This is the Analyzers, Tokenizers, and Filters metapy tutorial. First, you should read the following two MeTA tutorials:
- [MeTA System Overview](https://meta-toolkit.org/overview-tutorial.html). Everything on this page is relevant to metapy except for the *Unit tests* section (you can't run them in Python).
- [Analyzers, Tokenizers, and Filters](https://meta-toolkit.org/analyzers-filters-tutorial.html). Everything on this page is relevant except for the *Extending MeTA With Your Own Filters* section.

Let's get started!

First, let's create a document to play with.

In [1]:
import metapy
doc = metapy.index.Document()
doc.content("I said that I can't believe that it only costs $19.95!")

We can make our own filter chain and run it on the document's content. Let's start with a simple example of only using `ICUTokenizer`.

In [2]:
tok = metapy.analyzers.ICUTokenizer()
tok.set_content(doc.content())
[t for t in tok]

['<s>',
 'I',
 'said',
 'that',
 'I',
 "can't",
 'believe',
 'that',
 'it',
 'only',
 'costs',
 '$',
 '19.95',
 '!',
 '</s>']

See how the begin and end sentence markers (`<s>` and `</s>`) are inserted at the beginning and end of each sentence. We get an ordered list from using a tokenizer or filter.

Next, use `LowercaseFilter` to convert each token to lowercase. We use the previous `tok` (which is an `ICUTokenizer`) in the constructor to `LowercaseFilter`. This lets us connect an arbitrary amount of filters together with a tokenizer at the start.

In [3]:
tok = metapy.analyzers.ICUTokenizer()
tok = metapy.analyzers.LowercaseFilter(tok)
tok.set_content(doc.content())
[t for t in tok]

['<s>',
 'i',
 'said',
 'that',
 'i',
 "can't",
 'believe',
 'that',
 'it',
 'only',
 'costs',
 '$',
 '19.95',
 '!',
 '</s>']

Just like in MeTA, metapy's filter chain can be created from a config file.
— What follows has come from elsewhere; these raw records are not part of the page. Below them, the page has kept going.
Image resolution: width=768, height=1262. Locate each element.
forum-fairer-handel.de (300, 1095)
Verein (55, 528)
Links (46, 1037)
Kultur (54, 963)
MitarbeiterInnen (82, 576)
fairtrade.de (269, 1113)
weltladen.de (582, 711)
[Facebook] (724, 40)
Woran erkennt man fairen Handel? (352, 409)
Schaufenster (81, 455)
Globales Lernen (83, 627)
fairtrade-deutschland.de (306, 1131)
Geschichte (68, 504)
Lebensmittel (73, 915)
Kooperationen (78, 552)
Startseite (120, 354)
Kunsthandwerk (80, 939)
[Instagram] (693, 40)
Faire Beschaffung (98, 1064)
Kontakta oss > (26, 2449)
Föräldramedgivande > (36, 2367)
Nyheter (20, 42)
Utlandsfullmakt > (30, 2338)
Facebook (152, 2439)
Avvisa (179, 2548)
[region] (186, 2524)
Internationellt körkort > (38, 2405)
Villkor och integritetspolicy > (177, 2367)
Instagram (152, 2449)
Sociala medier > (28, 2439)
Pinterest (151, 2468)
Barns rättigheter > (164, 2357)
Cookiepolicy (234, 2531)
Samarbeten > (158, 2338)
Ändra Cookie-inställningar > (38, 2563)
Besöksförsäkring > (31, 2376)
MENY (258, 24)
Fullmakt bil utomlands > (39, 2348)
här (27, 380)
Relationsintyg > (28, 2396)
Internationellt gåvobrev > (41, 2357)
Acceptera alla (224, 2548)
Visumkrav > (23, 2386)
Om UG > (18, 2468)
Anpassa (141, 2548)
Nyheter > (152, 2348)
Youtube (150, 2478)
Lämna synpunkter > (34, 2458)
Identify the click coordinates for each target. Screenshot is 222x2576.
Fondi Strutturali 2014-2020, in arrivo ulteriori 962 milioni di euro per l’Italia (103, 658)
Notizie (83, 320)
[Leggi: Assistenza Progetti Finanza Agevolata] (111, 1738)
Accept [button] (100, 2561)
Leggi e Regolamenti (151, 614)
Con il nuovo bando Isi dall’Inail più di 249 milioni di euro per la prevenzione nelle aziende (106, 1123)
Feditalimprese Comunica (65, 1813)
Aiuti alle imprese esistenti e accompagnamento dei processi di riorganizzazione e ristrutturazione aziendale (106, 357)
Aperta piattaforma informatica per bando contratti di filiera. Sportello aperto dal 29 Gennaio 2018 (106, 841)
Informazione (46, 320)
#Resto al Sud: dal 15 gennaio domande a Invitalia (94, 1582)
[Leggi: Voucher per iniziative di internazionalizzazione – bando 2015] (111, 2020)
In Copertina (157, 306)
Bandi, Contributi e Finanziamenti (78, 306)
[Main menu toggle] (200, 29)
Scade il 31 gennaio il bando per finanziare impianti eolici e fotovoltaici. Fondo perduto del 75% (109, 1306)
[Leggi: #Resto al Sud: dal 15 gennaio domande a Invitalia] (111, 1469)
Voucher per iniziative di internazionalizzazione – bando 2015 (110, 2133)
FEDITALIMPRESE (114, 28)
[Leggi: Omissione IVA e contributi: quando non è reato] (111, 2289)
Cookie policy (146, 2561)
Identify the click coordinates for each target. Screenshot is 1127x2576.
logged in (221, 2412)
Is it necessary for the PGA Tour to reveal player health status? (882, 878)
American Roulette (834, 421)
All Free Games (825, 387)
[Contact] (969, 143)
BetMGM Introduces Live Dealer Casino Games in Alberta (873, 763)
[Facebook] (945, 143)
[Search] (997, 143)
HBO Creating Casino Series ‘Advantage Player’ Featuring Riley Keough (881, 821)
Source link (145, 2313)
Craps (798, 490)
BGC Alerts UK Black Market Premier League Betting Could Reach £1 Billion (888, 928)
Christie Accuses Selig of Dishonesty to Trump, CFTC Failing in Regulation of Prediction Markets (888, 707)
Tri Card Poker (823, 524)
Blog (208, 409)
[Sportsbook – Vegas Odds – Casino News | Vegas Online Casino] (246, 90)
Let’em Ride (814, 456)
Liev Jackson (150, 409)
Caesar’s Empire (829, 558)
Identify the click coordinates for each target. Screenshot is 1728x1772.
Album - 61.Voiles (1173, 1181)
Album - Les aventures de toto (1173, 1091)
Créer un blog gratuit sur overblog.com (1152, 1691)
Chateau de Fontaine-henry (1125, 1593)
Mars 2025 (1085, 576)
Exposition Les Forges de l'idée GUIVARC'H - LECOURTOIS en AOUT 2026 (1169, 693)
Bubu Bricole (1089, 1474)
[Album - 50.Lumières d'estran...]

Create the following file called `config.toml`. It will perform the same tokenization and filtering as above (`ICUTokenizer -> LowercaseFilter`). Then, it will aggregate token counts together using an *n*-gram words analyzer.

```toml
[[analyzers]]
method = "ngram-word"
ngram = 1
filter = [{type = "icu-tokenizer"}, {type = "lowercase"}]
```

Now, you can load this config file to create a unigram words analyzer. This uses the specified tokenizer/filter chain and analyzer type to convert a document into a dictionary of features and their counts.

In [4]:
ana = metapy.analyzers.load('config.toml')
ana.analyze(doc)

{"can't": 1,
 'believe': 1,
 'that': 2,
 'i': 2,
 '</s>': 1,
 '19.95': 1,
 'only': 1,
 'said': 1,
 '!': 1,
 '<s>': 1,
 '$': 1,
 'costs': 1,
 'it': 1}

The tokens *i* and *that* are shown with two counts, while all the other tokens have 1 count. These features can then be passed to other parts of metapy, such as ranking functions or indexers.

We can also manually specify the analyzer instead of loading it from the config file:

In [5]:
ana = metapy.analyzers.NGramWordAnalyzer(1, tok)
ana.analyze(doc)

{"can't": 1,
 'believe': 1,
 'that': 2,
 'i': 2,
 '</s>': 1,
 '19.95': 1,
 'only': 1,
 'said': 1,
 '!': 1,
 '<s>': 1,
 '$': 1,
 'costs': 1,
 'it': 1}

In [6]:
ana = metapy.analyzers.NGramWordAnalyzer(3, tok)
ana.analyze(doc)

{('$', '19.95', '!'): 1,
 ('19.95', '!', '</s>'): 1,
 ('costs', '$', '19.95'): 1,
 ('it', 'only', 'costs'): 1,
 ("can't", 'believe', 'that'): 1,
 ('believe', 'that', 'it'): 1,
 ('i', "can't", 'believe'): 1,
 ('said', 'that', 'i'): 1,
 ('that', 'it', 'only'): 1,
 ('only', 'costs', '$'): 1,
 ('<s>', 'i', 'said'): 1,
 ('i', 'said', 'that'): 1,
 ('that', 'i', "can't"): 1}

Usually, metapy applications will create and call analyzers based on a config file, so you won't have to create your own manually. However, it may still be useful if you are performing your own analysis that is not part of MeTA.